Stewart has furiously denied any involvement in the mailer. "Heavens, we would have been Jason Bourne times 10 to be able to pull that thing off."
Utah Democrats, meanwhile, are preparing for the worst. They point to a handful of positions Stewart has taken that would put him to the right of many of his conservative colleagues. He has called for all federal lands to be returned to the states and written that gay soldiers must be prohibited from serving in order to "ensure our national defense." If he doesn't have a Todd Akin moment before he gets to Washington, his critics says, he'll be a powder keg waiting to explode when he does.
But mostly, they're concerned about what he really believes. "[Y]ou have this mystic kind of Mormonism, and the last days and the kind of fulfilling of the prophecy from the Chris Stewart point of view that adds this eerie dimension to his candidacy," says Jim Dabakis, the chairman of the Utah Democratic Party. He adds, "His ideas about religion are so out there that if he starts peddling all that stuff in Washington, he will do serious damage to the reputation of the state, to the district, and most seriously to the LDS church."
To Utah Democrats, Stewart's books aren't just how he makes a living; they're a political statement. "He is Glenn Beck on steroids," says Joe Hatch, a former Democratic Salt Lake County council member, who concedes that Stewart is a shoo-in to be elected.
Stewart bristles at the Beck comparison. "I do think for him to say, 'Chris is my guy,' is probably an exaggeration," Stewart says. "He's never formally endorsed me." He suggests the talk show host has a more pessimistic take on the country than he does and insists that despite what his critics say, he's actually quite moderate. "You'll be disappointed to hear this, but we've never been a tea party candidate," he says.
According to Stewart, he's just a mainstream Republican who just wants Washington to get its books in order. "What I've said isn't anything more dramatic or more than what a lot of other people are saying as well," he says. "It's just that we can't continue to have 1.2-, 1.3-, 1.4-trillion dollar deficits for the foreseeable future and just pretend that that's not gonna matter because it will." As evidence, Stewart points to a July profile in the Capitol Hill newspaper Roll Call, in which Stuart Rothenberg, the veteran political observer, praised him as "a reasonable legislator who understands that there is a difference between what he wants and what can be achieved."
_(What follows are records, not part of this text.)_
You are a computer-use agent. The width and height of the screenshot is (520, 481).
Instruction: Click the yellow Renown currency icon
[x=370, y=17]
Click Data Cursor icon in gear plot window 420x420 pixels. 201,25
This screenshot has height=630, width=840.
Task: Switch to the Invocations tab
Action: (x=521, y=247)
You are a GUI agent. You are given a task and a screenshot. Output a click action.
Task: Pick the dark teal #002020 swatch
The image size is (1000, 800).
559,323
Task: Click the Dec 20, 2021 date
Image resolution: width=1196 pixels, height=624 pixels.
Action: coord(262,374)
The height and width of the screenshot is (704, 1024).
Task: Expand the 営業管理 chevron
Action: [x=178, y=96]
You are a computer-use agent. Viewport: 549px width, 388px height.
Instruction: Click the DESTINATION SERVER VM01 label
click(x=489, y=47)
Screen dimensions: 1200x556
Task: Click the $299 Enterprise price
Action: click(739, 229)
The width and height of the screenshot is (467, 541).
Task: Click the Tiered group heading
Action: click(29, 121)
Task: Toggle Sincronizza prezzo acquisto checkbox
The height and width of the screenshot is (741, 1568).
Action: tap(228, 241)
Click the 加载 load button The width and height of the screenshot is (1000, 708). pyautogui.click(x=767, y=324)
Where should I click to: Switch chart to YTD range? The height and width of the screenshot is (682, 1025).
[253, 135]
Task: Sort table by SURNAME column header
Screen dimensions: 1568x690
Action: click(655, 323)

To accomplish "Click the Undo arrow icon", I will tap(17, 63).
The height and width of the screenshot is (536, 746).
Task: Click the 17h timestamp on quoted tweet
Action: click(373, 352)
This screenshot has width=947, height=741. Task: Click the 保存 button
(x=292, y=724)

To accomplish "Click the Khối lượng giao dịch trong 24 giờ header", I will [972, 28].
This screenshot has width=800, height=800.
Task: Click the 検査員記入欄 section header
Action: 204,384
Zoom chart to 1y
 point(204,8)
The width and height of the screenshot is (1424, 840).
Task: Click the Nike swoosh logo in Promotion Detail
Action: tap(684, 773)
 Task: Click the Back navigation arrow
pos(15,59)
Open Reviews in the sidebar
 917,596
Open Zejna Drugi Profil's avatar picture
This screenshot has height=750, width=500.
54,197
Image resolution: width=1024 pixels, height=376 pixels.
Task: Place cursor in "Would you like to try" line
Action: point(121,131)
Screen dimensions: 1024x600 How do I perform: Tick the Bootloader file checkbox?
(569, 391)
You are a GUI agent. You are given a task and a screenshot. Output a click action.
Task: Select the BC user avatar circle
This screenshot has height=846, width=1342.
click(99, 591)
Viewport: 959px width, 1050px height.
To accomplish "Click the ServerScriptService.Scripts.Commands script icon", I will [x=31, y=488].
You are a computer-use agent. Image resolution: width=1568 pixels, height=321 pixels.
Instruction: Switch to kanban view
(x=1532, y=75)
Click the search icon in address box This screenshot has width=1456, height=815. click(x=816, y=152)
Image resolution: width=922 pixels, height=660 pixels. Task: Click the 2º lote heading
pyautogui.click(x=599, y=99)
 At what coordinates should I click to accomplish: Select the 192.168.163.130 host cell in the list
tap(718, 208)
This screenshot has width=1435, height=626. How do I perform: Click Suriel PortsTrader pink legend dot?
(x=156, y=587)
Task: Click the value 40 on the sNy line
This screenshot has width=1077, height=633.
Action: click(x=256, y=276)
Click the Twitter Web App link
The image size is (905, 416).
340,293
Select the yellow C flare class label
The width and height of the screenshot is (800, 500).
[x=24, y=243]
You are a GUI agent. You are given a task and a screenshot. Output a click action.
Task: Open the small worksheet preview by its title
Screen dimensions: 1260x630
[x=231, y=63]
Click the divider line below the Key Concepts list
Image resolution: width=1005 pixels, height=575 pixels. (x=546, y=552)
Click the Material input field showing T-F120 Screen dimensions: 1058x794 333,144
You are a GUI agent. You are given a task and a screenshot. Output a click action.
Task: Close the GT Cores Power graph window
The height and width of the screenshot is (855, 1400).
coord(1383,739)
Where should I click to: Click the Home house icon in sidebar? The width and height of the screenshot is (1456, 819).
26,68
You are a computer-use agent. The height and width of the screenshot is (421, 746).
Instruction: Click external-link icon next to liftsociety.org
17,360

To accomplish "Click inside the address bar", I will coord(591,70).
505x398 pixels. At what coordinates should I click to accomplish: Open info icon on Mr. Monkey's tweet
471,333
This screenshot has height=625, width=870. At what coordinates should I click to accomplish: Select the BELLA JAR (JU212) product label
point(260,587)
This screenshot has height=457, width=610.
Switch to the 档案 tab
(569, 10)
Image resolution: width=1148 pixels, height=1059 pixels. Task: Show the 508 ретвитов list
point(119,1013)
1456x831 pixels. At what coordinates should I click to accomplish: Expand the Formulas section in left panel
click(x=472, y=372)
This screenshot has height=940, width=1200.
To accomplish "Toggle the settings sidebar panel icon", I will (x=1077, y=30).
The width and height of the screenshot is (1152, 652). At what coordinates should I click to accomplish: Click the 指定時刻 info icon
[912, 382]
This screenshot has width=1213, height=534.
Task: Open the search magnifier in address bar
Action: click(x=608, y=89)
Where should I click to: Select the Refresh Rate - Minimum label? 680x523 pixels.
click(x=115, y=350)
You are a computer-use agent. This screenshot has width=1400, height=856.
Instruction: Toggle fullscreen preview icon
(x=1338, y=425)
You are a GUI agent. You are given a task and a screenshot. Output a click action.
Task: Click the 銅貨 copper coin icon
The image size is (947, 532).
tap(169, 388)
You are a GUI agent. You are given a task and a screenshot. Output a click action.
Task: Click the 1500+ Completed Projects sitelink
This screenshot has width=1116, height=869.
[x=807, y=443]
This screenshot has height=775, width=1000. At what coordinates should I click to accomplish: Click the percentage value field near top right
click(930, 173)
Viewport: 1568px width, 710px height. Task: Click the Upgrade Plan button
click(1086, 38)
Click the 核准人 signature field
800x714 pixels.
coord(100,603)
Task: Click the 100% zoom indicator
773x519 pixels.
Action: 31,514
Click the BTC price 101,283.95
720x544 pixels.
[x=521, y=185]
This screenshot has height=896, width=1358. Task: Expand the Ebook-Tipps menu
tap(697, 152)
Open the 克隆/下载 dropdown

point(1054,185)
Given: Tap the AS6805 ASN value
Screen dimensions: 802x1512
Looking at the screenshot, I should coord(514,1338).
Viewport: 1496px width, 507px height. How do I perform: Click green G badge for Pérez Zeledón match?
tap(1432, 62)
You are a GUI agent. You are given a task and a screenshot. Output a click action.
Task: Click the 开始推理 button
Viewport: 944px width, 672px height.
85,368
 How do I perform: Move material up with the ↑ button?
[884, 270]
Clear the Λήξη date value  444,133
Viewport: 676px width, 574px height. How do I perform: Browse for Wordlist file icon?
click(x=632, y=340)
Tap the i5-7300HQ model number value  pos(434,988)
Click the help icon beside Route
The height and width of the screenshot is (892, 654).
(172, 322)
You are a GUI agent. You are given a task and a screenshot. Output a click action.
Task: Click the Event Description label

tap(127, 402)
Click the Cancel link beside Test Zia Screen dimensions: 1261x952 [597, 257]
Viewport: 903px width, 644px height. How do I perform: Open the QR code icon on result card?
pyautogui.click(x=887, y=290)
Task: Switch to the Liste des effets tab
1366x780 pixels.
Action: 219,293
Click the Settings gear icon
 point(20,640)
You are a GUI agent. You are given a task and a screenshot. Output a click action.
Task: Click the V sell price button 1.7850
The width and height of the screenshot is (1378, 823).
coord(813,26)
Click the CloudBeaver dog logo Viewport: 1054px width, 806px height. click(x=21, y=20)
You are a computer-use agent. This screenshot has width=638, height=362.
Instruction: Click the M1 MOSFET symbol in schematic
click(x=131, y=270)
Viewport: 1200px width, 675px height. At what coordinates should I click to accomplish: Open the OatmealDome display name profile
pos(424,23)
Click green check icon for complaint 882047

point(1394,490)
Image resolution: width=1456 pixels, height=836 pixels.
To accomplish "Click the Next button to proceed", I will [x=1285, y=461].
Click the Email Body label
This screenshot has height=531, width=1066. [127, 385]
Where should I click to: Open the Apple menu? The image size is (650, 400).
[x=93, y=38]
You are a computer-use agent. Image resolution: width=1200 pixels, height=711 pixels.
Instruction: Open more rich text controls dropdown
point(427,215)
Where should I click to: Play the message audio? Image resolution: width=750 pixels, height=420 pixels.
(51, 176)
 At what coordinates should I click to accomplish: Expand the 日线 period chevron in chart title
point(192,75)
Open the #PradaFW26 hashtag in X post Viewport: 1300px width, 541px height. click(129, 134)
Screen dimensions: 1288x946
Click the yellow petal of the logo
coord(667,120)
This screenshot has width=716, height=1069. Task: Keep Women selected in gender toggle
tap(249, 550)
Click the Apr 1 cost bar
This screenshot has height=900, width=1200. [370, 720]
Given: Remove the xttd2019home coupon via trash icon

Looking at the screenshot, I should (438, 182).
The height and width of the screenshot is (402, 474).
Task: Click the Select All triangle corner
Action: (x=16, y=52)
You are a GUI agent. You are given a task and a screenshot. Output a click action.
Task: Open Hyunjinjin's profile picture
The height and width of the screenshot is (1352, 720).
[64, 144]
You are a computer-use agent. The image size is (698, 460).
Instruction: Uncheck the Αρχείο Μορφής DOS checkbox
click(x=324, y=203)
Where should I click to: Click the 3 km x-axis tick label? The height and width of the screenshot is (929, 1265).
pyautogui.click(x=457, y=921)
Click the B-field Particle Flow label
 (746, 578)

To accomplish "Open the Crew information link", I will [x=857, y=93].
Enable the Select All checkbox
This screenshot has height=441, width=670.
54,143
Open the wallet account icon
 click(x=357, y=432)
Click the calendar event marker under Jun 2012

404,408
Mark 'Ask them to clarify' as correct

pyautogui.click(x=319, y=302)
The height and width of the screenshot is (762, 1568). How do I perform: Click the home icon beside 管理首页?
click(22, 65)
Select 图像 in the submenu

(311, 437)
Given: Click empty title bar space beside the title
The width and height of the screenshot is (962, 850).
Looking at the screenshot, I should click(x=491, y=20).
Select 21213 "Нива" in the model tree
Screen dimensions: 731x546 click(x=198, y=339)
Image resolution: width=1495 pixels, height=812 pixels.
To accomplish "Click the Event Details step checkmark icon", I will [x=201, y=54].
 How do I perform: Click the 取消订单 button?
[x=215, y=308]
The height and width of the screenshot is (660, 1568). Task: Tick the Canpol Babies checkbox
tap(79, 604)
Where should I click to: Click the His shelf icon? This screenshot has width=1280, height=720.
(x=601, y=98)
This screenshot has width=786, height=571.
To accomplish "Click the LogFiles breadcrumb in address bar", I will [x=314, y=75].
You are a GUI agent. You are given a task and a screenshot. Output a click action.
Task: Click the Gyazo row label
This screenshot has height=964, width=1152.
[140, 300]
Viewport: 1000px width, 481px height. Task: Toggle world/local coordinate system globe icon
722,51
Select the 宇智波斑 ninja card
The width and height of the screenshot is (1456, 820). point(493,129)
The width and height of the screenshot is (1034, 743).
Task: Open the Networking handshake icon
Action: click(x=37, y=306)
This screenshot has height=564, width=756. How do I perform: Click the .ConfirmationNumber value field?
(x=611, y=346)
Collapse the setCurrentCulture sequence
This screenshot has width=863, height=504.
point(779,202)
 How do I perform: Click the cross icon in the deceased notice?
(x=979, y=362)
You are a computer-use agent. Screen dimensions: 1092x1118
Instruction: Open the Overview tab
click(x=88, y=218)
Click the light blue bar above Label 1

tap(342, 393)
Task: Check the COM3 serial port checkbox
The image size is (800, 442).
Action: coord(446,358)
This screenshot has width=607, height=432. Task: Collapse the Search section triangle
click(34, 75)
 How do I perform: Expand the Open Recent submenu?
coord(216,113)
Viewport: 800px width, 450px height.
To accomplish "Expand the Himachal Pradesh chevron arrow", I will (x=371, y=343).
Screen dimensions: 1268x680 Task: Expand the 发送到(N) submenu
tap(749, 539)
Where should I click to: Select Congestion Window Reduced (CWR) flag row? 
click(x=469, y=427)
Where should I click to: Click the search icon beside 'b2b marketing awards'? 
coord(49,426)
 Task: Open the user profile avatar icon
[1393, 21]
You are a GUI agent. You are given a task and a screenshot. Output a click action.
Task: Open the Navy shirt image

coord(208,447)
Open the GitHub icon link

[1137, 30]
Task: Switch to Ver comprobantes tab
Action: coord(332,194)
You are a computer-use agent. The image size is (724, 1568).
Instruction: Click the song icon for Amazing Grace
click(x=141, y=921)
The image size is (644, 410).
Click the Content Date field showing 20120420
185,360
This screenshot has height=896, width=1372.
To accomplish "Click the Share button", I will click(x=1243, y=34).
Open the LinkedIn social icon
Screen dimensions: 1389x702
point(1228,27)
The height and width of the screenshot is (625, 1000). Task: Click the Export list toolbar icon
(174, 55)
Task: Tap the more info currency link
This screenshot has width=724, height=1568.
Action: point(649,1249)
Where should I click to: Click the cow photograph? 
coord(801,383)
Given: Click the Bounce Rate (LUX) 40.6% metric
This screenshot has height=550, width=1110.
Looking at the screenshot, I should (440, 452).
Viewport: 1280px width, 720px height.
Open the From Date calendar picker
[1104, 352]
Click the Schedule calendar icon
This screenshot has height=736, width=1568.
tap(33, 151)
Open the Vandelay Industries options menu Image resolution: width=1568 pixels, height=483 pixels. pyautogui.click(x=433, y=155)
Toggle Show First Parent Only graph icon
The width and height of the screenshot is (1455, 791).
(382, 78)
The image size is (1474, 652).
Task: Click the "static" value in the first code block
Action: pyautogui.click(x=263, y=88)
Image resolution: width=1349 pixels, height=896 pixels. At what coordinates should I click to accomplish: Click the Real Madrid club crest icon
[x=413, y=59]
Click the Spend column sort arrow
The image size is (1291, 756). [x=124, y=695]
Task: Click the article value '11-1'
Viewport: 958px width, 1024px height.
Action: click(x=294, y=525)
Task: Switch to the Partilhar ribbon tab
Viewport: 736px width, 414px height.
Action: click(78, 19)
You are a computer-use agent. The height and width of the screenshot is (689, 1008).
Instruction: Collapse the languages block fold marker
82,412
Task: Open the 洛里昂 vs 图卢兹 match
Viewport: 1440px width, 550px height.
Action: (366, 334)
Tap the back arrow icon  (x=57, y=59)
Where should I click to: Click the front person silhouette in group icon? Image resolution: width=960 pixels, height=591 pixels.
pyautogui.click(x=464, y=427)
When they appear together in public, though, Stewart and Beck certainly seem to be fellow travelers. After devoting hours of airtime to plugging Stewart's book, in March Beck traveled to Utah for a fundraiser and book signing for the Great and Terrible series, newly reissued by Beck's publishing company and, according to Beck, stripped of its explicitly Mormon theology. "He has rewritten this to make it for a mainstream [audience]," Beck said. "I've run it through all my evangelical friends I have and asked, 'Would you read this? Does it sound too Mormonish for you?' Because, come on, it's God that is telling us these things. And he speaks through the multitude."
Beck cracked a brief joke about the perils of publishing an e-book about an electromagnetic pulse—"if you get halfway through and the EMP goes off, you're like, 'Oh crap!'"—and, when it was over, turned the floor over to his sidekick, Pat Gray.
"It is fun to sit between the two happiest guys on earth," Gray quipped. "Glenn thinks the world's gonna end tomorrow. Chris thinks the day after tomorrow."